Exercise directions
Everything from the line containing "Lista de productos (98, 24)" to the end of the records should be reproduced exactly, and nothing before it.

The records
----------------------------------------

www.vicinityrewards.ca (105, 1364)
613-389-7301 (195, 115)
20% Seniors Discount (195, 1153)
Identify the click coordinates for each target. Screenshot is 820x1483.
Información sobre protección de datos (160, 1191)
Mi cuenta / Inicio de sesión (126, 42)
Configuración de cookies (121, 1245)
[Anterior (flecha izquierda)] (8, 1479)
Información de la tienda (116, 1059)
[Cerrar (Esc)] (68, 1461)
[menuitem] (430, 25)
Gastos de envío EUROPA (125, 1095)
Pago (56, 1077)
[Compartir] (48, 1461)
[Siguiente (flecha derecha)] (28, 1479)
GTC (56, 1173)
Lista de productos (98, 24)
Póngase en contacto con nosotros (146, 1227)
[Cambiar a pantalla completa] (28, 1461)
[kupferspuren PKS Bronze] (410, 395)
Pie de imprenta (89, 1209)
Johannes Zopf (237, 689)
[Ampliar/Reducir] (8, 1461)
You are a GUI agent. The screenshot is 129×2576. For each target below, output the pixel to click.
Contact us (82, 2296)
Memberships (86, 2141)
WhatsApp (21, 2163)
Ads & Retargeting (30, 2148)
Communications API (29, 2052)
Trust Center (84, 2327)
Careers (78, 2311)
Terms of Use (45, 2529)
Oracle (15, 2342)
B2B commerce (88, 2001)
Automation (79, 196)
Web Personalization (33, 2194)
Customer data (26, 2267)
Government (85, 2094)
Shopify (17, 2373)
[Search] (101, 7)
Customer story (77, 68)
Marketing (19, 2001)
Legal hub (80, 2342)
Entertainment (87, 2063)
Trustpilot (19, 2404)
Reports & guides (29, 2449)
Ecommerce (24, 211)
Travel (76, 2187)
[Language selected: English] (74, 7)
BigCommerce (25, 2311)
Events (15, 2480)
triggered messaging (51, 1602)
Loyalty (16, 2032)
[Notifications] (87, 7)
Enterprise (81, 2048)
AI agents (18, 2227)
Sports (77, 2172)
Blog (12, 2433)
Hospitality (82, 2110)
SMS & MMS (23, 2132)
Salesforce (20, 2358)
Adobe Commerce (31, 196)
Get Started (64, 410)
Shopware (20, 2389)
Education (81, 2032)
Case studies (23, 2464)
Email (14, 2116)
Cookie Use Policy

----------------------------------------

Task result
Lista de productos (98, 24)
Póngase en contacto con nosotros (146, 1227)
[Cambiar a pantalla completa] (28, 1461)
[kupferspuren PKS Bronze] (410, 395)
Pie de imprenta (89, 1209)
Johannes Zopf (237, 689)
[Ampliar/Reducir] (8, 1461)
You are a GUI agent. The screenshot is 129×2576. For each target below, output the pixel to click.
Contact us (82, 2296)
Memberships (86, 2141)
WhatsApp (21, 2163)
Ads & Retargeting (30, 2148)
Communications API (29, 2052)
Trust Center (84, 2327)
Careers (78, 2311)
Terms of Use (45, 2529)
Oracle (15, 2342)
B2B commerce (88, 2001)
Automation (79, 196)
Web Personalization (33, 2194)
Customer data (26, 2267)
Government (85, 2094)
Shopify (17, 2373)
[Search] (101, 7)
Customer story (77, 68)
Marketing (19, 2001)
Legal hub (80, 2342)
Entertainment (87, 2063)
Trustpilot (19, 2404)
Reports & guides (29, 2449)
Ecommerce (24, 211)
Travel (76, 2187)
[Language selected: English] (74, 7)
BigCommerce (25, 2311)
Events (15, 2480)
triggered messaging (51, 1602)
Loyalty (16, 2032)
[Notifications] (87, 7)
Enterprise (81, 2048)
AI agents (18, 2227)
Sports (77, 2172)
Blog (12, 2433)
Hospitality (82, 2110)
SMS & MMS (23, 2132)
Salesforce (20, 2358)
Adobe Commerce (31, 196)
Get Started (64, 410)
Shopware (20, 2389)
Education (81, 2032)
Case studies (23, 2464)
Email (14, 2116)
Cookie Use Policy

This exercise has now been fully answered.